**TASK:**
When you reach the line with "Task: Click the rising edge trigger symbol" in the data below, begin printing lines exactly, and stop once the line with "Tap the Green Goddess Caprese Melt image" has been printed.

**Items from a dataset:**
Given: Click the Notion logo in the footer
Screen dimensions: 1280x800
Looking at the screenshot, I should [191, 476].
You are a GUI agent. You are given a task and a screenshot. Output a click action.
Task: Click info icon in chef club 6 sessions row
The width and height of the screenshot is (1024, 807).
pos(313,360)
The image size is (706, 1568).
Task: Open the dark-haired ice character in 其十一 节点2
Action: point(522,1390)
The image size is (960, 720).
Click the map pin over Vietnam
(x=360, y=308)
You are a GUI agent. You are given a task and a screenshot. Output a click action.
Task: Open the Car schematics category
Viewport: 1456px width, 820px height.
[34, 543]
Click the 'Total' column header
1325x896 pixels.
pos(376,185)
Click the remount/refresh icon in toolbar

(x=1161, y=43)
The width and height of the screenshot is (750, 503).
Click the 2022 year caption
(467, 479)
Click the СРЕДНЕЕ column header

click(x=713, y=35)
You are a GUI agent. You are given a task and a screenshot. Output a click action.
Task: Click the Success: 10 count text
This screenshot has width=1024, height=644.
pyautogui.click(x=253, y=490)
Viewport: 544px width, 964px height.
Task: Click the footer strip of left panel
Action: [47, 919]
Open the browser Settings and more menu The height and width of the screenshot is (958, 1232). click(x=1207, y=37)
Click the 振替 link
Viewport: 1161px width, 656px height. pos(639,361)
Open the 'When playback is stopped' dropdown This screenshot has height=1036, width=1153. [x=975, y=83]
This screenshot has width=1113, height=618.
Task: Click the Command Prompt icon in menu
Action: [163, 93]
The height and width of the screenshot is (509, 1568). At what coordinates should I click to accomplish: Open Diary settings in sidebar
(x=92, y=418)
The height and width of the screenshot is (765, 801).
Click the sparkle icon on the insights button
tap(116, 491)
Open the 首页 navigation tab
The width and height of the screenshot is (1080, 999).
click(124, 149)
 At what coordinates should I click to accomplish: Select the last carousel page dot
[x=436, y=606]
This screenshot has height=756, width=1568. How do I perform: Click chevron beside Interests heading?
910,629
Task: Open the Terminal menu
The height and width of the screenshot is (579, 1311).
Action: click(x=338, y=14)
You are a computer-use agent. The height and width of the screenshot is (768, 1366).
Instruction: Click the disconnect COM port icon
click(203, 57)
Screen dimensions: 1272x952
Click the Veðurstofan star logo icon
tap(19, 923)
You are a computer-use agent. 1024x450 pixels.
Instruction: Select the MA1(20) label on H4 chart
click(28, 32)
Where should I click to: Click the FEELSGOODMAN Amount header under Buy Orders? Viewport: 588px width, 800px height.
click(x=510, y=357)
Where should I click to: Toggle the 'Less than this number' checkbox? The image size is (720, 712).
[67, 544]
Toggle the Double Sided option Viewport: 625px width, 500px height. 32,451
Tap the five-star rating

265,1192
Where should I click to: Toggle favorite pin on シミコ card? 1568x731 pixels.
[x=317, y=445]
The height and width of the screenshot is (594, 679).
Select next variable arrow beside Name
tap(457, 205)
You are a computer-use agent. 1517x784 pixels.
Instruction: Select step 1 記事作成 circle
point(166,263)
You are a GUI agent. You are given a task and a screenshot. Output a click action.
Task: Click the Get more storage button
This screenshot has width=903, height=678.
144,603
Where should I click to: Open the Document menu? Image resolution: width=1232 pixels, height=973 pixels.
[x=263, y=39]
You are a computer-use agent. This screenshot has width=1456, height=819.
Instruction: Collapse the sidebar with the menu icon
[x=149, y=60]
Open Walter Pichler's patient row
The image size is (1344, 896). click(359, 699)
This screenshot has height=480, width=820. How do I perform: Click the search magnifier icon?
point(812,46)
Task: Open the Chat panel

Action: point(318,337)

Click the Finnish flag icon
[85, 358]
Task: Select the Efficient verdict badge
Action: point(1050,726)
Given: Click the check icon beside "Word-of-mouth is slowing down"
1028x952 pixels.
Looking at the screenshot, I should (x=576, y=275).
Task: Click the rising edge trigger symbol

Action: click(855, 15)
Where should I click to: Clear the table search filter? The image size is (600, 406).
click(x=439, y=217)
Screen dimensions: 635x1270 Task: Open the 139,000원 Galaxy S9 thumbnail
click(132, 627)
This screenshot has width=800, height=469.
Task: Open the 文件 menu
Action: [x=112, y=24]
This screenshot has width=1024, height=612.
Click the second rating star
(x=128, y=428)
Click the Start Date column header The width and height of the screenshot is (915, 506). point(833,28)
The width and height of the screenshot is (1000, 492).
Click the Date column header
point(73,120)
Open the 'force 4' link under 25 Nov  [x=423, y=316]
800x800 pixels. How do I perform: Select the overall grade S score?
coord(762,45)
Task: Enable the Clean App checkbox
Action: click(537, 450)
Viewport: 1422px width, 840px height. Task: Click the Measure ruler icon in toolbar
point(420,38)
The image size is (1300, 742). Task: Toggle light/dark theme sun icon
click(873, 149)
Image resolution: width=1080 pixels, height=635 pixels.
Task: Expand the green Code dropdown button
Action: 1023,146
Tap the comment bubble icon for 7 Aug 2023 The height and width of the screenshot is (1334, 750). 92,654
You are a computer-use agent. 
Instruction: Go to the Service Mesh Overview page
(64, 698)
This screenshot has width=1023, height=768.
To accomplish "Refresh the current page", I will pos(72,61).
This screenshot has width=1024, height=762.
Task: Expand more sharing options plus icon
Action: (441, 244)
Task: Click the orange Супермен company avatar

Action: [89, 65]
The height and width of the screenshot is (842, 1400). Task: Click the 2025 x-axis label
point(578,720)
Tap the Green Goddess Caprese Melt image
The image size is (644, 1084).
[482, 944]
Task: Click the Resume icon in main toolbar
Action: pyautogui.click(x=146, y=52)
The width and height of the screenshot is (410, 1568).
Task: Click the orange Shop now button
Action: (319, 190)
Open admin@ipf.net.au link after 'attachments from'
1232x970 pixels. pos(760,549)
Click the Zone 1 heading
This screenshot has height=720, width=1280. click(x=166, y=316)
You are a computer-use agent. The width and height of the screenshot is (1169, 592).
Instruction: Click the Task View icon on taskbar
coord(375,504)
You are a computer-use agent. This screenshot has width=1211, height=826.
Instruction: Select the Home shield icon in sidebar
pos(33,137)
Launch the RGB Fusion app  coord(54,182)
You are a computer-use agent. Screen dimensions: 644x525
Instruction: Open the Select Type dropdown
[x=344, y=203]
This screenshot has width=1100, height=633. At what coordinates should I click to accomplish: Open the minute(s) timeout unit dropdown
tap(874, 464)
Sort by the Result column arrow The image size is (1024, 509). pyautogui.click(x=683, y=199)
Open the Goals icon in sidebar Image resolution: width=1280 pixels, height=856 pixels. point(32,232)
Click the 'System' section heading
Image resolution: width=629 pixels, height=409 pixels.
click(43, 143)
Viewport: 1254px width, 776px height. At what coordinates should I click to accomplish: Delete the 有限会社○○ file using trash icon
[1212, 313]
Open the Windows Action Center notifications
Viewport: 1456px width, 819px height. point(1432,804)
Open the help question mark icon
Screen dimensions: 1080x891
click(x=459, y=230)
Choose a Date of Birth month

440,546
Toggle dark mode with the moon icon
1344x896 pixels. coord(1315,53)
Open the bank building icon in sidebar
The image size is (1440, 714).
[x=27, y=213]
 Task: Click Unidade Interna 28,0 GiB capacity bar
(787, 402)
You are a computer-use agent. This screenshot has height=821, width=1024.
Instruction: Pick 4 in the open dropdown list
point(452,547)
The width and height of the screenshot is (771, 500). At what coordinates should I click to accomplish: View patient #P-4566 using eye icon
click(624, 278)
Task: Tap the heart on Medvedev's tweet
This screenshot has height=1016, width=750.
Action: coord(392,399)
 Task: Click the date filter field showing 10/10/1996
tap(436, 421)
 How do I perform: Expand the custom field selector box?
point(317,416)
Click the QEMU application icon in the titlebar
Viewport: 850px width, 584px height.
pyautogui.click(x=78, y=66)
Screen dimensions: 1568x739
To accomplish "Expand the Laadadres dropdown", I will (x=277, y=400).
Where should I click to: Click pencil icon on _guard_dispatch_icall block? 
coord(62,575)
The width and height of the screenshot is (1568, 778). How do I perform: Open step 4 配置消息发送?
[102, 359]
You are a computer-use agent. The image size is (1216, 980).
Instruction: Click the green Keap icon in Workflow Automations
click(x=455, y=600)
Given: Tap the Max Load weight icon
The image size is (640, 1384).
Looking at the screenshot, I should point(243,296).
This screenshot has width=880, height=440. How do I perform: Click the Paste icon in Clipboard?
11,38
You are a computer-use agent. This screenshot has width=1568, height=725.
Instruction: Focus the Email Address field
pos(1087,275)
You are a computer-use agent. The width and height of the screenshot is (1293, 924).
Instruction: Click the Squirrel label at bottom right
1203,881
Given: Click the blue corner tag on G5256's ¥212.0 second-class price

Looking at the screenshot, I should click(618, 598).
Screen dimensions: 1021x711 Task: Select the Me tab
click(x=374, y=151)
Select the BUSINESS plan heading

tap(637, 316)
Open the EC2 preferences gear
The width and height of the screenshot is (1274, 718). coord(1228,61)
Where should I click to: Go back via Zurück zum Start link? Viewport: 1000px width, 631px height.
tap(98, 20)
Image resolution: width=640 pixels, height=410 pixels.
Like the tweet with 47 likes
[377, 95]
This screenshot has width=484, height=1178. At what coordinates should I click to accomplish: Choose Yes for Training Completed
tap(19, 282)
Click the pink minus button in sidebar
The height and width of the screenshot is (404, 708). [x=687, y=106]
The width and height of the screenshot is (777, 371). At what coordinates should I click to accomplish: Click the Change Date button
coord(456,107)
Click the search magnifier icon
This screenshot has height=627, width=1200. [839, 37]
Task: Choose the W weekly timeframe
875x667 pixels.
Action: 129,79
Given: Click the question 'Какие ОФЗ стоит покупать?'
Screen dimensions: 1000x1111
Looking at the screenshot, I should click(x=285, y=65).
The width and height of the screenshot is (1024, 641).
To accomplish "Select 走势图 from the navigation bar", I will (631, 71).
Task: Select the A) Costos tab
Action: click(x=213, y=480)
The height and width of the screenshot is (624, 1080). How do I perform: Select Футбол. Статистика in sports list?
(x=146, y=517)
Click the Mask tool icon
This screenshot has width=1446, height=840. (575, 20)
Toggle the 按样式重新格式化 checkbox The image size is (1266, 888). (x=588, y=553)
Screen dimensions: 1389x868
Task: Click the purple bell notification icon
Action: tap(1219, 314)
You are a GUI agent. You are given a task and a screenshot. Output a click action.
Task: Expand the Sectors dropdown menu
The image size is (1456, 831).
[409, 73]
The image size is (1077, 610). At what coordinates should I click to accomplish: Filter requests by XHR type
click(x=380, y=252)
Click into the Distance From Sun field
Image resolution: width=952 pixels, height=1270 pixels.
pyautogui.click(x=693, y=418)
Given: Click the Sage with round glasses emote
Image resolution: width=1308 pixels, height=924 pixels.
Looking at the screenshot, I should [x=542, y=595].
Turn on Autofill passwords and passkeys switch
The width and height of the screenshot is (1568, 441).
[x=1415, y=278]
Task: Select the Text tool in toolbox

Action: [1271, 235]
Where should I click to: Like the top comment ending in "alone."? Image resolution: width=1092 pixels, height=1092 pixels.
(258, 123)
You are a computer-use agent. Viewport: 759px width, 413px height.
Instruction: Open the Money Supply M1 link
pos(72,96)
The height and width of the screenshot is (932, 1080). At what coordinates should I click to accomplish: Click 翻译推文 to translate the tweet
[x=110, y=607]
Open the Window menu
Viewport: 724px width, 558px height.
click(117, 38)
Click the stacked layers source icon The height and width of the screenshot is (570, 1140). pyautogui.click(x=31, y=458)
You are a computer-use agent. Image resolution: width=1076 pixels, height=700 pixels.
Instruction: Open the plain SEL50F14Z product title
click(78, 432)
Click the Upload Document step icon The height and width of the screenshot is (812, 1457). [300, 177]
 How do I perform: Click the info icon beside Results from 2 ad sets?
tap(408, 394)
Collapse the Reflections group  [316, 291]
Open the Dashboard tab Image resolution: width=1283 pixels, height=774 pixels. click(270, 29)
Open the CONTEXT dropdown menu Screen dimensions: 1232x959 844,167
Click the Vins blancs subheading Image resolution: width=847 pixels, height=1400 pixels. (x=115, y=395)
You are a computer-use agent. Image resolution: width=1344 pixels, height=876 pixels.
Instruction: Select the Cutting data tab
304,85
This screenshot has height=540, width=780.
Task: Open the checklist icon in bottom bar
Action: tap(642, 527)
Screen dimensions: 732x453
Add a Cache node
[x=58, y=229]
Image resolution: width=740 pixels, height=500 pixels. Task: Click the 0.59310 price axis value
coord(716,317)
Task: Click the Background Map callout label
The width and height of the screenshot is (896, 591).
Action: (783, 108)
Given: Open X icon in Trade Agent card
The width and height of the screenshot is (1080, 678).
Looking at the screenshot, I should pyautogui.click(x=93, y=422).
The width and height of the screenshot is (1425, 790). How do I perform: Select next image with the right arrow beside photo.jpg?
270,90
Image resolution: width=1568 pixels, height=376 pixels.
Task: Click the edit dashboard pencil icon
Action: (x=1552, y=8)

**EXERCISE RESPONSE:**
Task: Click the rising edge trigger symbol

Action: click(855, 15)
Where should I click to: Clear the table search filter? The image size is (600, 406).
click(x=439, y=217)
Screen dimensions: 635x1270 Task: Open the 139,000원 Galaxy S9 thumbnail
click(132, 627)
This screenshot has width=800, height=469.
Task: Open the 文件 menu
Action: [x=112, y=24]
This screenshot has width=1024, height=612.
Click the second rating star
(x=128, y=428)
Click the Start Date column header The width and height of the screenshot is (915, 506). point(833,28)
The width and height of the screenshot is (1000, 492).
Click the Date column header
point(73,120)
Open the 'force 4' link under 25 Nov  [x=423, y=316]
800x800 pixels. How do I perform: Select the overall grade S score?
coord(762,45)
Task: Enable the Clean App checkbox
Action: click(537, 450)
Viewport: 1422px width, 840px height. Task: Click the Measure ruler icon in toolbar
point(420,38)
The image size is (1300, 742). Task: Toggle light/dark theme sun icon
click(873, 149)
Image resolution: width=1080 pixels, height=635 pixels.
Task: Expand the green Code dropdown button
Action: 1023,146
Tap the comment bubble icon for 7 Aug 2023 The height and width of the screenshot is (1334, 750). 92,654
You are a computer-use agent. 
Instruction: Go to the Service Mesh Overview page
(64, 698)
This screenshot has width=1023, height=768.
To accomplish "Refresh the current page", I will pos(72,61).
This screenshot has width=1024, height=762.
Task: Expand more sharing options plus icon
Action: (441, 244)
Task: Click the orange Супермен company avatar

Action: [89, 65]
The height and width of the screenshot is (842, 1400). Task: Click the 2025 x-axis label
point(578,720)
Tap the Green Goddess Caprese Melt image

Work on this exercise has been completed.